> _Provided entries_
——————————

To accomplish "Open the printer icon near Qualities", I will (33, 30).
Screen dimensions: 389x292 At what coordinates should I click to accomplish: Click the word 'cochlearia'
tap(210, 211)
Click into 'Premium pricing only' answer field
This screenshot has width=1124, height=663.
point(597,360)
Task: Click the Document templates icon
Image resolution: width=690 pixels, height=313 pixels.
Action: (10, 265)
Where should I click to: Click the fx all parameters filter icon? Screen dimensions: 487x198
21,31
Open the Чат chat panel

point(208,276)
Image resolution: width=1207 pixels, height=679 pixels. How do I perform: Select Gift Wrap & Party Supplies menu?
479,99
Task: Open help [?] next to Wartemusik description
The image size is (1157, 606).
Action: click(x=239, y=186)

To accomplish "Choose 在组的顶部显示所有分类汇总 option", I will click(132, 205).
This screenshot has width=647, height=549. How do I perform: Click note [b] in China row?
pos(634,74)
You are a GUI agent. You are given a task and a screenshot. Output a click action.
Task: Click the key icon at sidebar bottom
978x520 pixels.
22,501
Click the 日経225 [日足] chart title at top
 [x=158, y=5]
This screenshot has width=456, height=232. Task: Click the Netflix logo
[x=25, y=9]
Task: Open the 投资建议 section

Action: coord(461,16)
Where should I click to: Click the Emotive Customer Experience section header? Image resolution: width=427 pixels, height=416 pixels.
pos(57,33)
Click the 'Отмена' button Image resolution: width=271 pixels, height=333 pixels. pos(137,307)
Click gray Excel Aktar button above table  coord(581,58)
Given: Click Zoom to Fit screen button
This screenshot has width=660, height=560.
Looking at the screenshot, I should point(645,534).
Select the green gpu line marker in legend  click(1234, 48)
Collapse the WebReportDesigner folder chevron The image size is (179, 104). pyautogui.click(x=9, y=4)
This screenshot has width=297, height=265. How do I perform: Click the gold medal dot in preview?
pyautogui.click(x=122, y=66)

——————————

> _Given request_
Rewrite the listing above with "Screen dimensions" swapped for "Display size" at each occurrence, leaving every other part unchanged.

> _Output of the exercise_
To accomplish "Open the printer icon near Qualities", I will (33, 30).
Display size: 389x292 At what coordinates should I click to accomplish: Click the word 'cochlearia'
tap(210, 211)
Click into 'Premium pricing only' answer field
This screenshot has width=1124, height=663.
point(597,360)
Task: Click the Document templates icon
Image resolution: width=690 pixels, height=313 pixels.
Action: (10, 265)
Where should I click to: Click the fx all parameters filter icon? Display size: 487x198
21,31
Open the Чат chat panel

point(208,276)
Image resolution: width=1207 pixels, height=679 pixels. How do I perform: Select Gift Wrap & Party Supplies menu?
479,99
Task: Open help [?] next to Wartemusik description
The image size is (1157, 606).
Action: click(x=239, y=186)

To accomplish "Choose 在组的顶部显示所有分类汇总 option", I will click(132, 205).
This screenshot has width=647, height=549. How do I perform: Click note [b] in China row?
pos(634,74)
You are a GUI agent. You are given a task and a screenshot. Output a click action.
Task: Click the key icon at sidebar bottom
978x520 pixels.
22,501
Click the 日経225 [日足] chart title at top
 [x=158, y=5]
This screenshot has width=456, height=232. Task: Click the Netflix logo
[x=25, y=9]
Task: Open the 投资建议 section

Action: coord(461,16)
Where should I click to: Click the Emotive Customer Experience section header? Image resolution: width=427 pixels, height=416 pixels.
pos(57,33)
Click the 'Отмена' button Image resolution: width=271 pixels, height=333 pixels. pos(137,307)
Click gray Excel Aktar button above table  coord(581,58)
Given: Click Zoom to Fit screen button
This screenshot has width=660, height=560.
Looking at the screenshot, I should point(645,534).
Select the green gpu line marker in legend  click(1234, 48)
Collapse the WebReportDesigner folder chevron The image size is (179, 104). pyautogui.click(x=9, y=4)
This screenshot has width=297, height=265. How do I perform: Click the gold medal dot in preview?
pyautogui.click(x=122, y=66)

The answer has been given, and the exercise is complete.